Continuous testing builds on the following features of Eclipse:
* JUnit integration: Test suites run under continuous testing give
you the same information, in the same format, that you already get from
Eclipse's JUnit integration. However, continuous testing also helps to
automate the choice of when to run tests, which tests to run, and in
which order.
* Compile error notification: As soon as you write code that
contains a compilation error, Eclipse highlights the error in the text
and the margin, and creates a task in the Problems table. This makes it
easy both to quickly find out if what you wrote was wrong, and to step
through and fix problems in an orderly fashion. With continuous testing,
you get the same kind of notification when you write or edit code that
causes one of your tests to fail.

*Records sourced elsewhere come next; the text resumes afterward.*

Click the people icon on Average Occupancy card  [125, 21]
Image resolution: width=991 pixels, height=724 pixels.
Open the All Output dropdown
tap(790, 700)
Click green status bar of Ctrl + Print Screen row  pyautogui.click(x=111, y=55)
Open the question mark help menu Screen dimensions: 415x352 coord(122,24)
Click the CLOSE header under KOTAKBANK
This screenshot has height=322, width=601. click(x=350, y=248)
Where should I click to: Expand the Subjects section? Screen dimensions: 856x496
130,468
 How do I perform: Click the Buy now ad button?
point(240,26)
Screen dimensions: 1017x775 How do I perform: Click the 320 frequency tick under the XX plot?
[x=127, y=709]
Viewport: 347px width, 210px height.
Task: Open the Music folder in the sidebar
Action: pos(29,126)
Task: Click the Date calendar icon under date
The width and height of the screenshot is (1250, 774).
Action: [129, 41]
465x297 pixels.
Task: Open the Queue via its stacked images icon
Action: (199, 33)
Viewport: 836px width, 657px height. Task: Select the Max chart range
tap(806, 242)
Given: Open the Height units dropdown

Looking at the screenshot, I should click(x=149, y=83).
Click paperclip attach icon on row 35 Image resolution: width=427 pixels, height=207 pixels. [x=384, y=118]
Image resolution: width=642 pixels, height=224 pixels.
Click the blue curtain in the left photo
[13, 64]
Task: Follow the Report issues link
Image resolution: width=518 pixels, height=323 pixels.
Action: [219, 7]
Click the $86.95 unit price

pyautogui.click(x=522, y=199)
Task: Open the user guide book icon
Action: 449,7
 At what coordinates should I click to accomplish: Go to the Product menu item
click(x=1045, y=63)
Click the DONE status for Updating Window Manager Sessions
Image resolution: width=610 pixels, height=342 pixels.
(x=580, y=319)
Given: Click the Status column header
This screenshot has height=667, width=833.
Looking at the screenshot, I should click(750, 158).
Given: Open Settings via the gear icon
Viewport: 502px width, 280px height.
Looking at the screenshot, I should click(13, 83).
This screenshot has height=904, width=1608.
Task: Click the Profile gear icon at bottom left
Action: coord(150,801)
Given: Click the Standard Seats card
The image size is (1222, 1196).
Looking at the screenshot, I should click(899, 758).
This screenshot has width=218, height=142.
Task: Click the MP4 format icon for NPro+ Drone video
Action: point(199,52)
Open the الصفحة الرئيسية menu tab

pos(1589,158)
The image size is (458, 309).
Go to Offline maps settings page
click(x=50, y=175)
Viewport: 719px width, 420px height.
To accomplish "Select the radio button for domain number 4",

However, test failures are different
from compile errors in several ways: test failures can sometimes not
easily be tracked to a single line of code, and test failures also can
provide more information, such as a backtrace, than compile errors.
We have implemented a plug-in that implements continuous testing in
Eclipse. This plug-in is similar to intent to the one developed in
Erich Gamma and Kent Beck's _Contributing to Eclipse_. Gamma and Beck's
plug-in includes an editor for excluding tests from automatic execution.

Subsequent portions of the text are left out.